GerritHub.io powered by Polymer

polymer-logo

You can now use the Gerrit Code Review interface on GerritHub.io using the new Polymer-based UX. The code-name of the project is PolyGerrit.

Enabling Polymer is easy, just add “?polygerrit=1” to the regular GerritHub.io URL. or alternatively you can click on the  “PolyGerrit” link at the bottom of the GerritHub.io footer.

https://gerrithub.io/?polygerrit=1

Alternatively you can click on the  “PolyGerrit” link at the bottom of the GerritHub.io footer.

polygerrit-footer

What is Polymer and why it matters?

Polymer is a new type of library for the web, built on top of Web Components, and designed to leverage the evolving web platform on modern browsers. Differently from the traditional Gerrit GWT UX, Polymer is developed using  HTML and JavaScript and is supported and cached natively from your web browser.

Why is Gerrit moving away from GWT? Well, there are many reasons for steering direction:

  • Speed.
    With Web Components, the core building blocks of the UX are transferred once and then cached by the browser, giving a much faster and fluid user experience.
  • Multi-sized screen support.
    Web Components are “instructed” to be rendered differently on different devices, giving the best user experience and accessibility of the device’s form factor and native interactions.
  • Branding.
    By using native HTML and CSS rendering, it becomes much easier to control and customize the look and feel of Gerrit.
  • Stability.
    Web Components development allow focusing on basic building blocks that are straightforward and testable. It becomes much easier to develop much more stable and robust components.
  • Skills-set.
    Typically, web developers find themselves more comfortable in using a front-end language and have much more control of what gets generated, understood and rendered by the web browser.

GerritHub.io on mobile

One interesting feature of PolyGerrit is the mobile view of Gerrit UX.

polygerrit-on-mobile

Gerrit’s GWT interface has always been quite a challenge on small-screen devices, mainly because of the inability of being sensitive to the reorganization fo the page real estate based on the device’s form factor.

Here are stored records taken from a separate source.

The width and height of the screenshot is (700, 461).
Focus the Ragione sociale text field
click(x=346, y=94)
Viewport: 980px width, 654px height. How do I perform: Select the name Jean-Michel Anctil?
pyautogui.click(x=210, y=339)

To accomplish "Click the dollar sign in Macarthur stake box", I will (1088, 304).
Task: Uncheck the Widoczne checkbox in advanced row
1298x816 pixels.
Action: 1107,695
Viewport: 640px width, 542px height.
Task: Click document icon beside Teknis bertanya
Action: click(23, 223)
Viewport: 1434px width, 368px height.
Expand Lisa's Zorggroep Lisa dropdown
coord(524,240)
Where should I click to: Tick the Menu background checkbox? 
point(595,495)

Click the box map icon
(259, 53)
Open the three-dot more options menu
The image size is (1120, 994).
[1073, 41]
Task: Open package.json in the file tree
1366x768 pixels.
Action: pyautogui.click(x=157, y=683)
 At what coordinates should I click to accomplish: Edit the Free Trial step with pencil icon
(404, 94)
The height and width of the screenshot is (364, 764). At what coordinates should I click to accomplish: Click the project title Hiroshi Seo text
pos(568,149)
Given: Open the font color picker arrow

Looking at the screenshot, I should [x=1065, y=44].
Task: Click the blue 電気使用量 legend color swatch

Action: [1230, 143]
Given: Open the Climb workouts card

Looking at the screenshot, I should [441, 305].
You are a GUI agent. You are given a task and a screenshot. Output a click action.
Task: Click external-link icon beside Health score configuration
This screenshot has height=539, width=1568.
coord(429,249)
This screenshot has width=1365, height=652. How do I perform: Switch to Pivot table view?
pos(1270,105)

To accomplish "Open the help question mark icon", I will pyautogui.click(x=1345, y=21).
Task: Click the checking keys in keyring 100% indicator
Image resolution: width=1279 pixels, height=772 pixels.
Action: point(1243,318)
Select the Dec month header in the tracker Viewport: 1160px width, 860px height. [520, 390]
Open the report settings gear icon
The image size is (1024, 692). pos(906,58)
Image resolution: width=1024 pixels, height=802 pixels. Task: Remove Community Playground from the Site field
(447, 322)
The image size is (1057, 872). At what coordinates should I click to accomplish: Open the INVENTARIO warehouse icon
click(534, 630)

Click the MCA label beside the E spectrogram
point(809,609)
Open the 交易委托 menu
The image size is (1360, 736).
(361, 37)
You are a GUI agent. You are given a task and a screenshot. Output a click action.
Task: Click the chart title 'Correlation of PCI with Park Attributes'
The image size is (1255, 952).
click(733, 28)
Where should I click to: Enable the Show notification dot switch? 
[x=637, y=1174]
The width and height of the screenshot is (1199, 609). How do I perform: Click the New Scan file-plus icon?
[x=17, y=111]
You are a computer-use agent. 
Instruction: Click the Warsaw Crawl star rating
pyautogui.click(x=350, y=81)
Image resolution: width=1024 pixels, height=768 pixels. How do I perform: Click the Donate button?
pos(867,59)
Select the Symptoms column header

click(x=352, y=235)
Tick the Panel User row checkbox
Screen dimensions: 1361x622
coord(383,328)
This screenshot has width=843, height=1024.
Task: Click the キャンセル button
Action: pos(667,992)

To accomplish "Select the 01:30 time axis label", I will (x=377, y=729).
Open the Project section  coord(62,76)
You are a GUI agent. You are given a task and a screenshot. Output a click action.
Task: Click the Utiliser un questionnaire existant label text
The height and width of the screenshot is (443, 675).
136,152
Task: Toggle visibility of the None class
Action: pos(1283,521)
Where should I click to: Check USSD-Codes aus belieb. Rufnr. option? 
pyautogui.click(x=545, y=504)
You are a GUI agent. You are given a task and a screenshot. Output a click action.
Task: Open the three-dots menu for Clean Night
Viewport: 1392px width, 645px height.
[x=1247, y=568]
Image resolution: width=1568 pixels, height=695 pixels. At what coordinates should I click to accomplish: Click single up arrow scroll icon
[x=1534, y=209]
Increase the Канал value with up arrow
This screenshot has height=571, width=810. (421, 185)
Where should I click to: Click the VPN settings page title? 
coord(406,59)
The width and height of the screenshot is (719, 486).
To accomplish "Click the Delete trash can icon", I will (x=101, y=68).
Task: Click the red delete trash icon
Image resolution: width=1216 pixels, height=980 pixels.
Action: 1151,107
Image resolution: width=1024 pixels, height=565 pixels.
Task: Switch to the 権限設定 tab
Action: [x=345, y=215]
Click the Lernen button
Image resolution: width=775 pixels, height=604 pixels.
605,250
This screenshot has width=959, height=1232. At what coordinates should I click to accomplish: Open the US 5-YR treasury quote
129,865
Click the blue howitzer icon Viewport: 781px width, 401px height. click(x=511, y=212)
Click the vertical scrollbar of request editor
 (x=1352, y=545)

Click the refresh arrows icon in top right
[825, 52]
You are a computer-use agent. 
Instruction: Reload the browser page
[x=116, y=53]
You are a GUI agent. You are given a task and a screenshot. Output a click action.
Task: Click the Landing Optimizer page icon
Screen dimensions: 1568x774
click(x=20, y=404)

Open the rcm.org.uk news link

Additionally, the buttons did not have enough real estate needed for “big thumbs”.

The ability to use Polymer has opened up a wide range of possibilities of interactions and, for the first time, a real fully featured review experience “on the road”.

Big thumbs up for the new Gerrit Mobile UX !

What and when?

What is currently implemented in the new Gerrit Polymer-UX? Not much in terms of screens, but a lot of the core functionality of the Code Review: the changes list and the review panels. What is missing? All the other Gerrit screens more dedicated to the management of the platform and the account, the projects and groups listing, and all the support for the UX plugins.

The PolyGerrit project announced at the Gerrit User Summit 2016 last year that they are making good progress and expect to have the first “production-ready” release by Feb/Mar 2017. In the meantime, all the code is stable and the current screens are good enough to be used on a daily basis.

Do I still need the GWT UX?

Yes, at least for the functionality that isn’t available yet in PolyGerrit. To switch back to GWT, simply add “?polygerrit=0” to the target URL.

https://gerrithub.io/?polygerrit=0

Credits

Many thanks to the Google’s PolyGerrit Team, lead by Andrew Bonventre, which started the Polymer support for Gerrit UX. A special thank to David Ostrovsky, who implemented the Gerrit switcher support to enable to use both GWT-UI and PolyGerrit-UI at the same time.